The Long and Short of How Back Muscles Work
Low back pain is very common in the United States and causes disabling problems for many adults. Despite today's technology and new ways to look inside the body, it's still a mystery why the back "goes out." Until we know what causes muscle injury, it is difficult to prevent or treat it.

There is a new push in medicine for doctors, physical therapists, and other scientists to find out what causes back pain. So far, it looks like the muscles of the back hold the key. When the muscles don't function properly, the spine is at risk for injury.

Studying the muscles of the back or spine, it seems that there are two major groups. One group is the deep and short muscles that go between two or three bones of the spine. The second group is the long muscles that cross many vertebrae. By working together, the short and long muscles protect the discs, ligaments, and joints of the spine from injury.

Other muscles are also important in holding the back stable, especially with so much daily bending and strain. The abdominal muscles give support and pressure much like a corset or girdle. This tension keeps the bones of the spine from sliding sideways or turning when they shouldn't. Even the diaphragm, the muscle that goes up and down with breathing, appears to add pressure to support the back. All of these muscles work together to safely hold the spine steady during daily activities.

The muscles of the back and abdomen also act as tension springs to hold the spine stable. For example, when the spine is stressed too much, muscles on either side of the spine contract together at the same time. This is called cocontraction. This keeps the back in balance when carrying heavy items, repeating the same movement over and over, or making a sudden movement.

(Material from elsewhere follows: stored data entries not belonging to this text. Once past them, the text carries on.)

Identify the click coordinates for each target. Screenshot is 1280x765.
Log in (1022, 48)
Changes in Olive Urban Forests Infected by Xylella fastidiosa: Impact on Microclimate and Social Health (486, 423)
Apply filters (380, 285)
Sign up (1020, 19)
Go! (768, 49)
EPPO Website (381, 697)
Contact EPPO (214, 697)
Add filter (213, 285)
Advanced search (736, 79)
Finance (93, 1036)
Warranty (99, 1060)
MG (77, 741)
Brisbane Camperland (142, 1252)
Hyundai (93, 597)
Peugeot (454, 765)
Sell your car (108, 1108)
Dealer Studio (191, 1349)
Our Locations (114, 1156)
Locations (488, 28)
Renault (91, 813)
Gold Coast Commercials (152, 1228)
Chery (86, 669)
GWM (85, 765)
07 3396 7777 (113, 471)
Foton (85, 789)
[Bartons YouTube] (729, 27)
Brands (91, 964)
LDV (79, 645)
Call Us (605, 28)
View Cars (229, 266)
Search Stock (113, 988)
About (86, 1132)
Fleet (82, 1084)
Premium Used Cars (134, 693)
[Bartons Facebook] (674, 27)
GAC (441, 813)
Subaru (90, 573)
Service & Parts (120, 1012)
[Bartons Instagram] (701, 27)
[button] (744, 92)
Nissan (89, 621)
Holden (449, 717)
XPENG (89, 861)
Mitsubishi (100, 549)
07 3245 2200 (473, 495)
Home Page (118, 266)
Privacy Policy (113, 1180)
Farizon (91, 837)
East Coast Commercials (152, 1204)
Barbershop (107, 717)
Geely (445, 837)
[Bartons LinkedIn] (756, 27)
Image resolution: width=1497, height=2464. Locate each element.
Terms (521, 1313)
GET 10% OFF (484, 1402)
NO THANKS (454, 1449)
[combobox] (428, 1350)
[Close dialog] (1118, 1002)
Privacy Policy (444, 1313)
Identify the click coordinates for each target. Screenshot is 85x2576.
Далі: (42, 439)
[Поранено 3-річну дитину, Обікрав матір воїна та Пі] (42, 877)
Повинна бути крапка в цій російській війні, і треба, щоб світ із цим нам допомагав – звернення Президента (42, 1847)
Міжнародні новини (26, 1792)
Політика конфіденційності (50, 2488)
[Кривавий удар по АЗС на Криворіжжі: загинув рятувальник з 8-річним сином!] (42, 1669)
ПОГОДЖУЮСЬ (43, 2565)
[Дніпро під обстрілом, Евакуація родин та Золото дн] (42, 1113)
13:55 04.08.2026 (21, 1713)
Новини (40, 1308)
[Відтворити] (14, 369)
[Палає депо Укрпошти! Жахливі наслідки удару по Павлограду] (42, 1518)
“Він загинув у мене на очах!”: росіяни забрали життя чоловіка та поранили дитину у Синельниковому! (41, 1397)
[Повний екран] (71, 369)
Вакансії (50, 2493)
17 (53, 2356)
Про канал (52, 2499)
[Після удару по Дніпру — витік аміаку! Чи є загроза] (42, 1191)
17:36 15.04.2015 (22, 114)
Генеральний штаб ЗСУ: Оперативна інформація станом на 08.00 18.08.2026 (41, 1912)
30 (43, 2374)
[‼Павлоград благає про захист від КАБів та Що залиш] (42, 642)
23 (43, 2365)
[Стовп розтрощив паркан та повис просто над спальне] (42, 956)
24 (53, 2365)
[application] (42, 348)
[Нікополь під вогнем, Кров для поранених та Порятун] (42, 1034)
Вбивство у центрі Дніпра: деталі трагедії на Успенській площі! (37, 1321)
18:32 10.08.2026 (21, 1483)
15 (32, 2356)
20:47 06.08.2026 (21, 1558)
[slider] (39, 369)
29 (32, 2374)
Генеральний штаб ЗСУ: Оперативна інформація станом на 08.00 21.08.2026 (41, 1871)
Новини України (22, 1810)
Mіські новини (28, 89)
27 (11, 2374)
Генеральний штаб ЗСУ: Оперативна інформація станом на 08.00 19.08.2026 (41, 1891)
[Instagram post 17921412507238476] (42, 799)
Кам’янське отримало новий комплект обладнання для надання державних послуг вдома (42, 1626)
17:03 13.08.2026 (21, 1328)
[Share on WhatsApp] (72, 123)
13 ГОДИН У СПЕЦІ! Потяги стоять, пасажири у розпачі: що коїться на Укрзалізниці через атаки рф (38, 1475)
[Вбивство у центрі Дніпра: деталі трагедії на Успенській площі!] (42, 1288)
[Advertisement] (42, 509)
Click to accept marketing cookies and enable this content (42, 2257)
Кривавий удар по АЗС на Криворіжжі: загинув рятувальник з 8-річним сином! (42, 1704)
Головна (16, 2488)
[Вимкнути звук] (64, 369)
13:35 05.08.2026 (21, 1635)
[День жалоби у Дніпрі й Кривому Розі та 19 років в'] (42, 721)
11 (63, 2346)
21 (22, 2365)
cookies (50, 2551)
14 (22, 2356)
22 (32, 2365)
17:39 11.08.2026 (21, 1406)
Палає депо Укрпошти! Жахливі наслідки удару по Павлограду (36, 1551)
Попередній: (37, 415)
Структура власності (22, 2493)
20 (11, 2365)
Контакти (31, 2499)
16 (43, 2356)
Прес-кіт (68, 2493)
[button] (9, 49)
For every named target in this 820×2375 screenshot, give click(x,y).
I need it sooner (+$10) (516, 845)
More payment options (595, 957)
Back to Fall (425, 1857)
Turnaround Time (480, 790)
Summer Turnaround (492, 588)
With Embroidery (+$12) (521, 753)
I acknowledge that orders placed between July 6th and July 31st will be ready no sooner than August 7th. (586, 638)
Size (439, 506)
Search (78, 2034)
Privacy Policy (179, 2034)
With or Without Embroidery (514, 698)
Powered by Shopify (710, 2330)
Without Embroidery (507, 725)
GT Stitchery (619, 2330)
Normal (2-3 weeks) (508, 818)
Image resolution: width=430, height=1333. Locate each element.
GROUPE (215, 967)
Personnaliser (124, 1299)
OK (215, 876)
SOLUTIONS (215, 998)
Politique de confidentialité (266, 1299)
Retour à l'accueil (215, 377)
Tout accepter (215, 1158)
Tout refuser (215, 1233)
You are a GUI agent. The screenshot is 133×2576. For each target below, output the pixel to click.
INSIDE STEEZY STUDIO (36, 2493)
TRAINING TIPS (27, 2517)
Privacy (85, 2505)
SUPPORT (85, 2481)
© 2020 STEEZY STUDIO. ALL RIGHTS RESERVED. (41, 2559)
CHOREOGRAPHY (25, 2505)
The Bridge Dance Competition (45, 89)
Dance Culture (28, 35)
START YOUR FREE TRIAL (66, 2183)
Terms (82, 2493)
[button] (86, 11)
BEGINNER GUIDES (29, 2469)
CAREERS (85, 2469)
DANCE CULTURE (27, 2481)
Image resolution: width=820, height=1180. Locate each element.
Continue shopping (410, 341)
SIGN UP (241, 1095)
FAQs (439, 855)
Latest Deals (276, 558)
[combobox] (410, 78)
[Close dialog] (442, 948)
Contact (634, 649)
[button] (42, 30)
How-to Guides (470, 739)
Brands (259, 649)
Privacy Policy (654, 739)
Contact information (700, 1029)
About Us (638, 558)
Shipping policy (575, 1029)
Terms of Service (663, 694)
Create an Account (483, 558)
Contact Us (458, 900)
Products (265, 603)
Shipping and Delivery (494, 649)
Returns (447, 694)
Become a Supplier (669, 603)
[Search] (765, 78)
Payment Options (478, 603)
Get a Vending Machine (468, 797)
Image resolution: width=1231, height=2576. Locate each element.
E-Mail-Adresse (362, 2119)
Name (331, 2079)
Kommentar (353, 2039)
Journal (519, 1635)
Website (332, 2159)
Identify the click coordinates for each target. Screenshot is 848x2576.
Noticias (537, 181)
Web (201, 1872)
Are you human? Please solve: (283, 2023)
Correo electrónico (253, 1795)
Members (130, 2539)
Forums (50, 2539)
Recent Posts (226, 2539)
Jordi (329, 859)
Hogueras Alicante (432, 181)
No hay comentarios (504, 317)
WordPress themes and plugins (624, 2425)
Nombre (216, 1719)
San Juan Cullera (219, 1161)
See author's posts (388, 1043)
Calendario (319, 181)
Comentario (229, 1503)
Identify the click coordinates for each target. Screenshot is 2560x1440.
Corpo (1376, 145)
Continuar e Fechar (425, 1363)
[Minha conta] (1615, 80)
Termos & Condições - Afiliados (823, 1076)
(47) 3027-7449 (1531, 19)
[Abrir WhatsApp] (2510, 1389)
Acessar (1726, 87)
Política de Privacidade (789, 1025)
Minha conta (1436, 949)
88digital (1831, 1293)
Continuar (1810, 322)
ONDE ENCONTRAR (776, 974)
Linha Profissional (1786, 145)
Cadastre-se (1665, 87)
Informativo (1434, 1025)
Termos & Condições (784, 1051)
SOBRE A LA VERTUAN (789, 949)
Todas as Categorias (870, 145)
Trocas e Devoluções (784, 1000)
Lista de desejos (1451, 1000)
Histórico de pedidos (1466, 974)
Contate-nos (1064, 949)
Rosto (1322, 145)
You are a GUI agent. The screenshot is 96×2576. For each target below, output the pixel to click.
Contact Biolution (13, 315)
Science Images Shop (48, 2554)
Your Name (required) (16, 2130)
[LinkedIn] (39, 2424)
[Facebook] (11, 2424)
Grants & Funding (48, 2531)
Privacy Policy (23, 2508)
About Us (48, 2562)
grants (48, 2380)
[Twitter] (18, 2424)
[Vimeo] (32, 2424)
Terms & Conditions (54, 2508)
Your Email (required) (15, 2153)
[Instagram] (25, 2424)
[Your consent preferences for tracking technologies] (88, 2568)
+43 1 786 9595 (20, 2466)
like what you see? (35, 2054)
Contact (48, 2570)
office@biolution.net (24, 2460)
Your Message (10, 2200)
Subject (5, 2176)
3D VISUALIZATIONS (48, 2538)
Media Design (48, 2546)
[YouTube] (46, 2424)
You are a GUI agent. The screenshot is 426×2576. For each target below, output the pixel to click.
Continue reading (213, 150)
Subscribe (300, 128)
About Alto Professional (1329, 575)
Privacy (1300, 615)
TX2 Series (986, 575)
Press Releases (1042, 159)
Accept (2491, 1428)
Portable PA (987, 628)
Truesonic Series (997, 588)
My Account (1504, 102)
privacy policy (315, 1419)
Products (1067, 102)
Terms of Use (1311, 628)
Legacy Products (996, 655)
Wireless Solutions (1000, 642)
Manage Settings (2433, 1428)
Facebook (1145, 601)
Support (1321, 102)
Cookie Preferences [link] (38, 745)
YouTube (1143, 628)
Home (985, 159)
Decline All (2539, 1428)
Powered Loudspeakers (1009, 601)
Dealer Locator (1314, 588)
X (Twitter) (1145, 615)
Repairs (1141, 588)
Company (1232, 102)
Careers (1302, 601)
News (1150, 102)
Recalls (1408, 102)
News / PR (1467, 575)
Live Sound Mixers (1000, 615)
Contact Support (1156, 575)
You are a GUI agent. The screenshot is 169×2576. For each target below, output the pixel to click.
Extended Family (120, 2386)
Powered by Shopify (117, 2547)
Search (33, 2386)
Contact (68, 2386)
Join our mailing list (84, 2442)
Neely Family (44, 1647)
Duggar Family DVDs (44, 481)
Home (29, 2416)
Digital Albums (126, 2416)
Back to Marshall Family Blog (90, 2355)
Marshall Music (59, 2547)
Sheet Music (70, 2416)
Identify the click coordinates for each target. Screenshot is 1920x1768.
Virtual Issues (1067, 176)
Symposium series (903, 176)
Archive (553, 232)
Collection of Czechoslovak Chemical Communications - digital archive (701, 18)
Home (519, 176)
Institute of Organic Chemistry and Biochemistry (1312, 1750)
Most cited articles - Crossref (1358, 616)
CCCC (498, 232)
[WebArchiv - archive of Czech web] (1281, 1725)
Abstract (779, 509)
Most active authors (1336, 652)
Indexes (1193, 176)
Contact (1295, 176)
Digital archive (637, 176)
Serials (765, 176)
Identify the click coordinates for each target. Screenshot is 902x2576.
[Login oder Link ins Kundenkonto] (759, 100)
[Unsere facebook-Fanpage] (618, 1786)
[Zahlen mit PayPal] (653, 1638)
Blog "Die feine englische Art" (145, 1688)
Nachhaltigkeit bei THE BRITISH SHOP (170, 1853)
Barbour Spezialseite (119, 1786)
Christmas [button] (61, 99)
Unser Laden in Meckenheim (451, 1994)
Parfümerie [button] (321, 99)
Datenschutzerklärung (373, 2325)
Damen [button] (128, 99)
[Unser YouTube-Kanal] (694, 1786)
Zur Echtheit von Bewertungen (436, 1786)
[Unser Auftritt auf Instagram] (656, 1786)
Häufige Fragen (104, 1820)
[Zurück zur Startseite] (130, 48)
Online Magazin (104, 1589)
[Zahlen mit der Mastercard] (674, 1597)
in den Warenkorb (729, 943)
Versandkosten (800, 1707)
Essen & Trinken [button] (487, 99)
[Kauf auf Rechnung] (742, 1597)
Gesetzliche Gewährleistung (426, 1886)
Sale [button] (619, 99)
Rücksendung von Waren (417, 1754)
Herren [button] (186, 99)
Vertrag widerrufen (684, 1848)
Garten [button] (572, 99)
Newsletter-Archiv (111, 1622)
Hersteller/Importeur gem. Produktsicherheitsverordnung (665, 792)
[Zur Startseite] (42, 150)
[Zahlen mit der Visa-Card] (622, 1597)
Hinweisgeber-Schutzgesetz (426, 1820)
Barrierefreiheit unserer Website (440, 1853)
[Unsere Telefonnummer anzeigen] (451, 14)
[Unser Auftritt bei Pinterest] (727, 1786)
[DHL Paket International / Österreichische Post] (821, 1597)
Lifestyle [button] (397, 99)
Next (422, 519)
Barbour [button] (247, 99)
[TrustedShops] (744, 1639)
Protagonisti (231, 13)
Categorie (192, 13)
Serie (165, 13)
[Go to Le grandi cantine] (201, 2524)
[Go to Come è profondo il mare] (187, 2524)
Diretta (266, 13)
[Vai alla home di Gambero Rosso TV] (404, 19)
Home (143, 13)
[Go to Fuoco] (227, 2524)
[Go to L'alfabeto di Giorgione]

Muscle training has been shown to have a positive effect on the back. How this works is still largely a mystery. This type of training appears to increase muscle strength and endurance, improve muscle coordination, and improve posture. All of these together may help prevent back injuries. Scientists will continue to study each muscle group in the backs of healthy adults. By comparing this information with similar studies of injured back muscles, better treatment for back pain is possible.
References
Gerold R. Ebenbichler, et al. Sensory-Motor Control of the Lower Back: Implications for Rehabilitation. In Medicine & Science in Sports & Exercise. November 2001. Vol. 33. No. 11. Pp. 1889-1898.